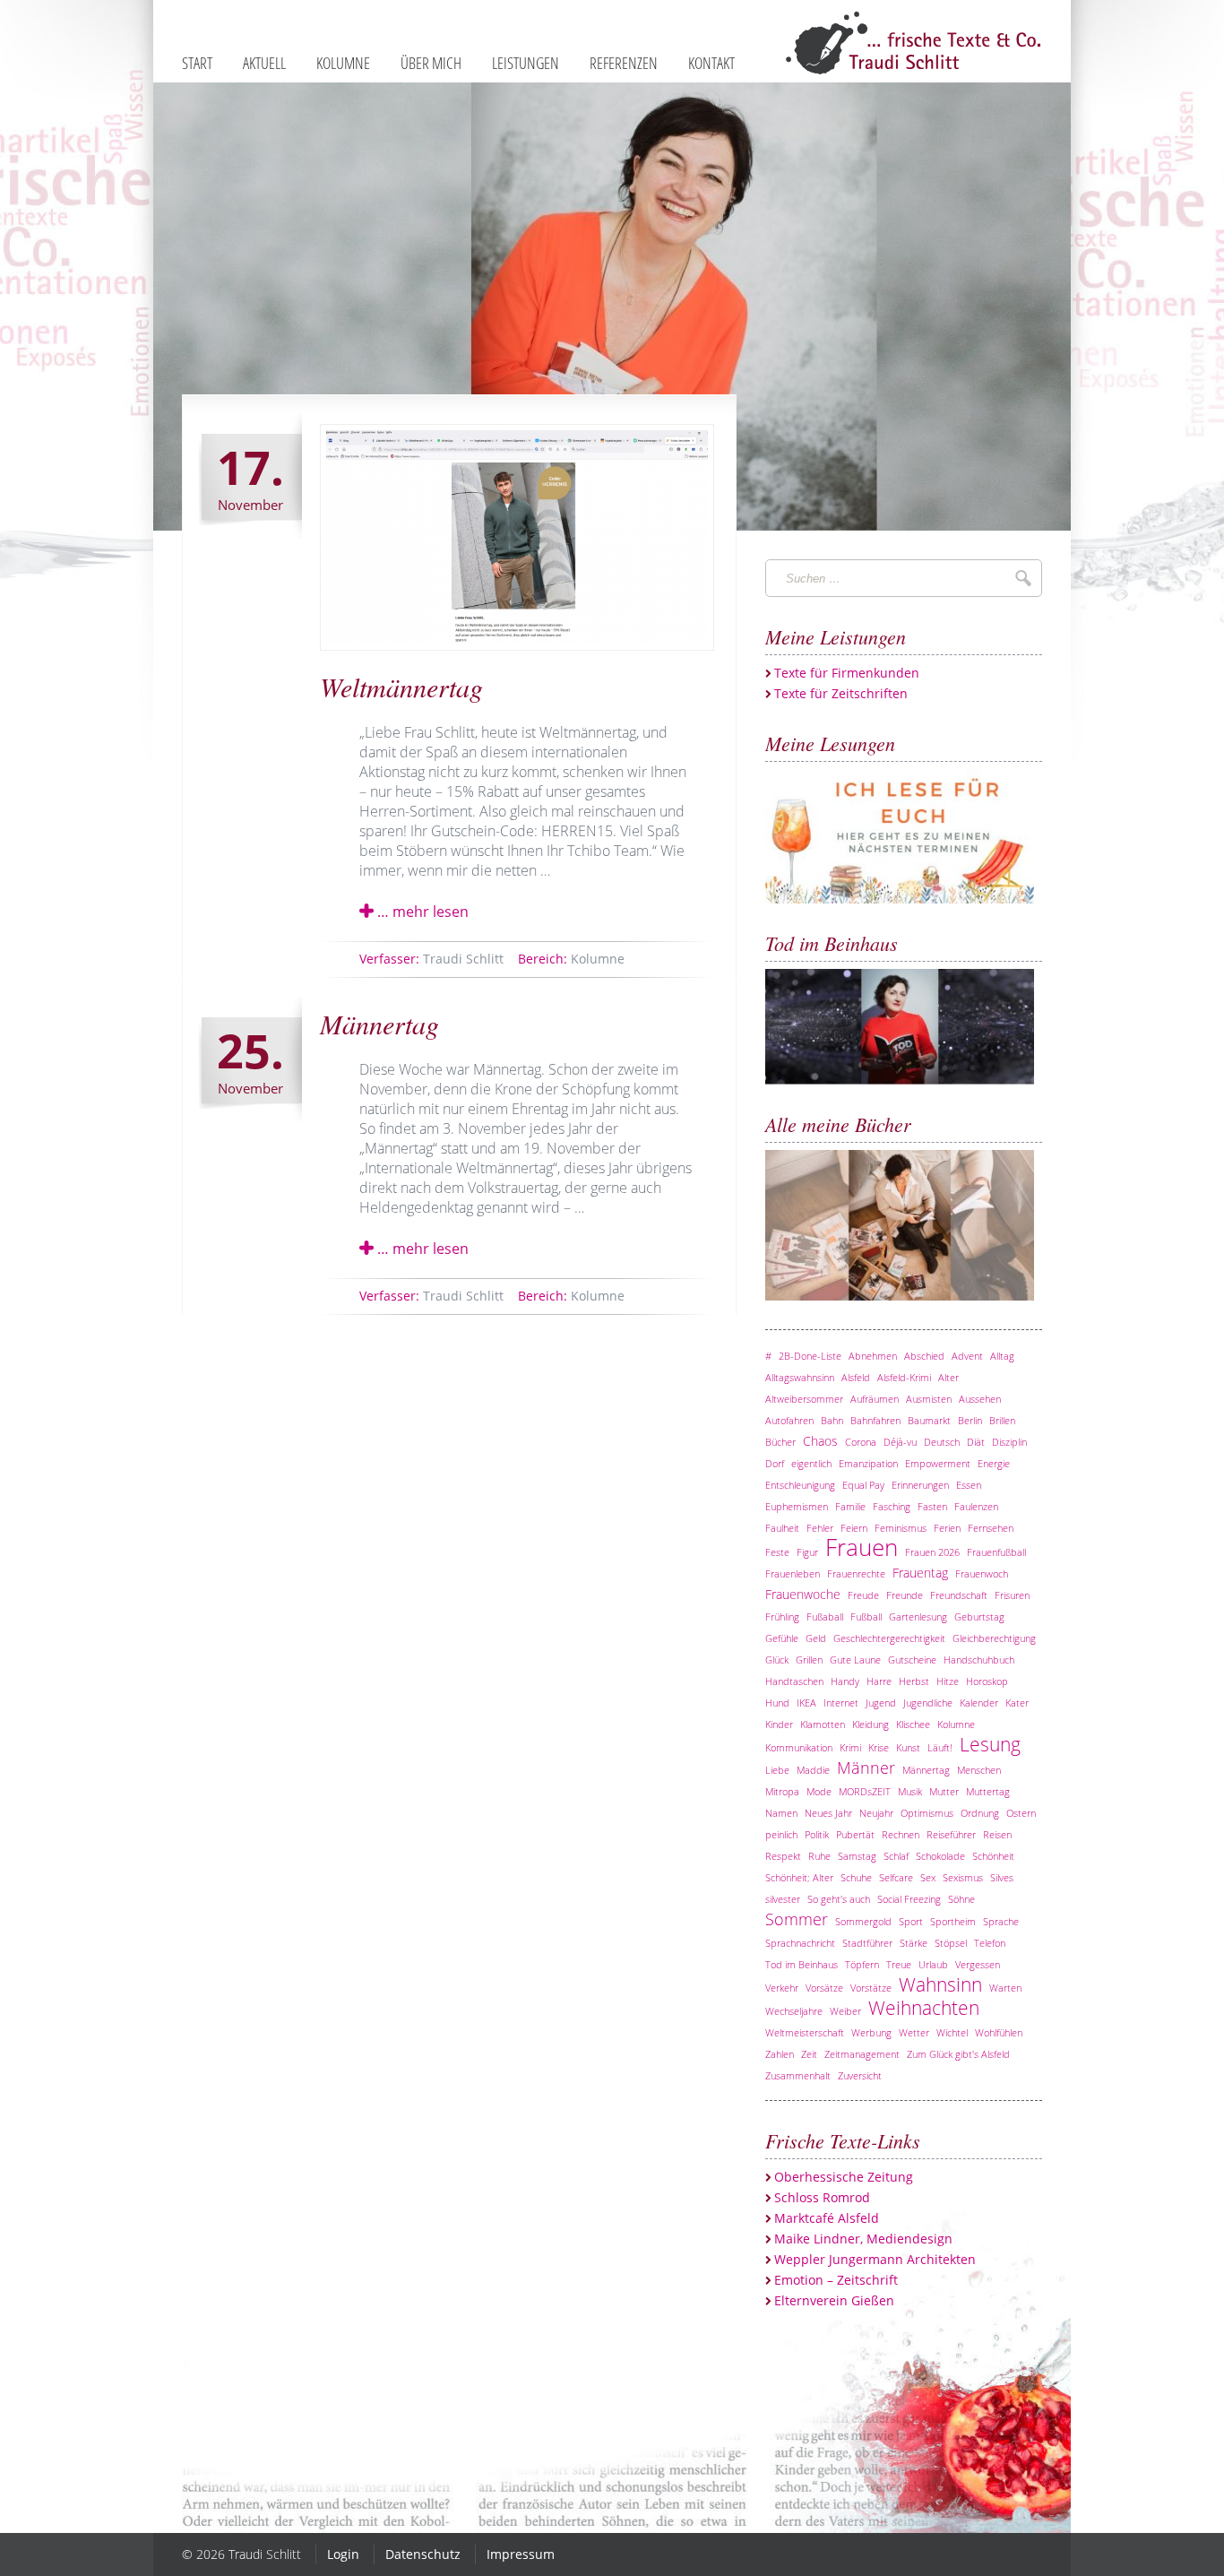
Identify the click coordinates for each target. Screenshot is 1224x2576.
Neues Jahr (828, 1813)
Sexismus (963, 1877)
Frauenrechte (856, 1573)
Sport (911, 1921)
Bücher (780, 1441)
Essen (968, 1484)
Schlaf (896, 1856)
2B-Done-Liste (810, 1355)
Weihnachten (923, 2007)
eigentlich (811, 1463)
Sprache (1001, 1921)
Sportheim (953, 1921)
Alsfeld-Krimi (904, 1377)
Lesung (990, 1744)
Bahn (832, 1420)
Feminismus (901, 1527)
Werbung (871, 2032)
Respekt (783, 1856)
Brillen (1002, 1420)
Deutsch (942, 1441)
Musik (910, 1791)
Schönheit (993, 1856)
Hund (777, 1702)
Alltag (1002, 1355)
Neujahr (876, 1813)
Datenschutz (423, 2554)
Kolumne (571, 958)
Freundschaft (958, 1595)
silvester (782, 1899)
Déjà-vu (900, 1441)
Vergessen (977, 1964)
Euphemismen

● ● ● ●

Locate the line that contains "Kolumne (571, 958)", then please quote it and every line after it to the end of the entries above, exactly and with nothing else.

### [ANSWER SECTION]
Kolumne (571, 958)
Freundschaft (958, 1595)
silvester (782, 1899)
Déjà-vu (900, 1441)
Vergessen (977, 1964)
Euphemismen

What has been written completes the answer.